Olkhon, 21 juillet 2012
La steppe s’est enflammée, dorure
crépusculaire caressant les étendues d’herbes rases. Nos bicyclettes
poinçonnent l’immensité. Monter, descendre, épouser les arabesques de pentes
escarpées, la terre craquelle, les vaches paissent, impassibles.

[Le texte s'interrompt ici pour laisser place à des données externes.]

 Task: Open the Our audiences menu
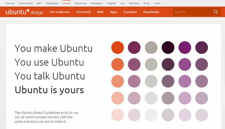click(60, 12)
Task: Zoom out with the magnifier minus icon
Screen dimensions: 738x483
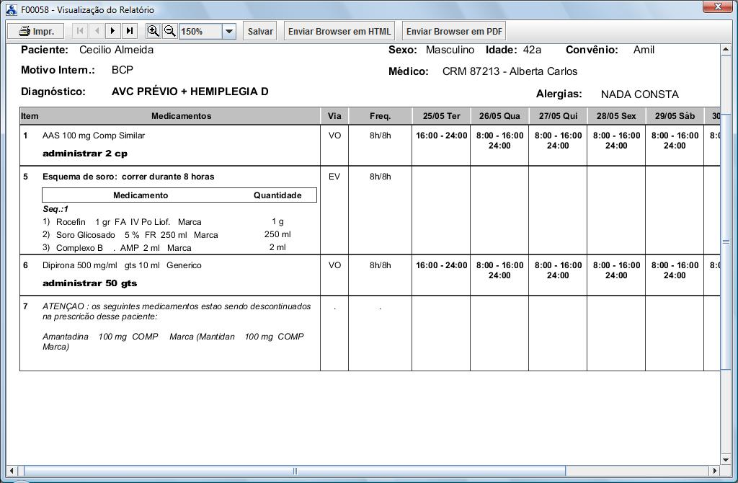Action: click(x=170, y=31)
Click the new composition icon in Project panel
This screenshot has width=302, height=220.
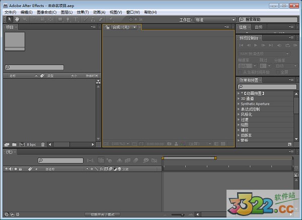tap(22, 144)
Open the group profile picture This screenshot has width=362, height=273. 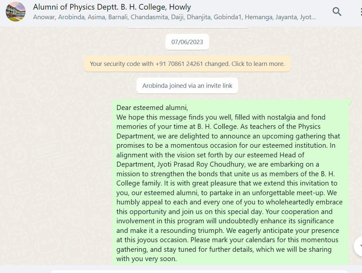pyautogui.click(x=16, y=12)
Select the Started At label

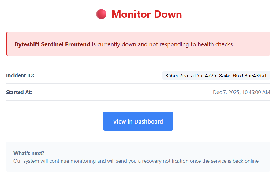click(x=18, y=92)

Contournons les troupeaux, traversons les
hameaux , rares, si rares. Quelques maisons de bois brun aux fenêtres azurées
et visages au compte-gouttes croisés. Dans leurs tanières, touristes en ouizik
sont retournés, dé laissant caps et falaises pour la nuitée. A nous la belle
solitude, le silence éblouissant des eaux tranquilles. Bivouac bucolique sur
petite plage, douceur du bel ailleurs !
Aube trébuchante, paqueter et poursuivre
ascension, souffler, pousser, trainer nos charges dans le sable, espérer la
terre dure et s’enliser. Les ornières se creusent, et nos dos se fatiguent. A
chaque courbe, l’espoir d’un terrain plus clément, à chaque détour, la
découverte d’une réalité bien moins propice ;
Troupes découragées, retour en case départ :
tant pis, tant pis !
Olkhon –Khuzir, 23 juillet 2012
Les jours s’égrènent, la brise souffle son
refrain.
Devant - les enfants suspendus au fil des
balançoires et l’immensité en contrebas de leurs silhouettes acrobatiques.
Jumelles en main, les grands se relaient
guettant l’espérance d’un navire qui les portera sur l’autre rive du lac.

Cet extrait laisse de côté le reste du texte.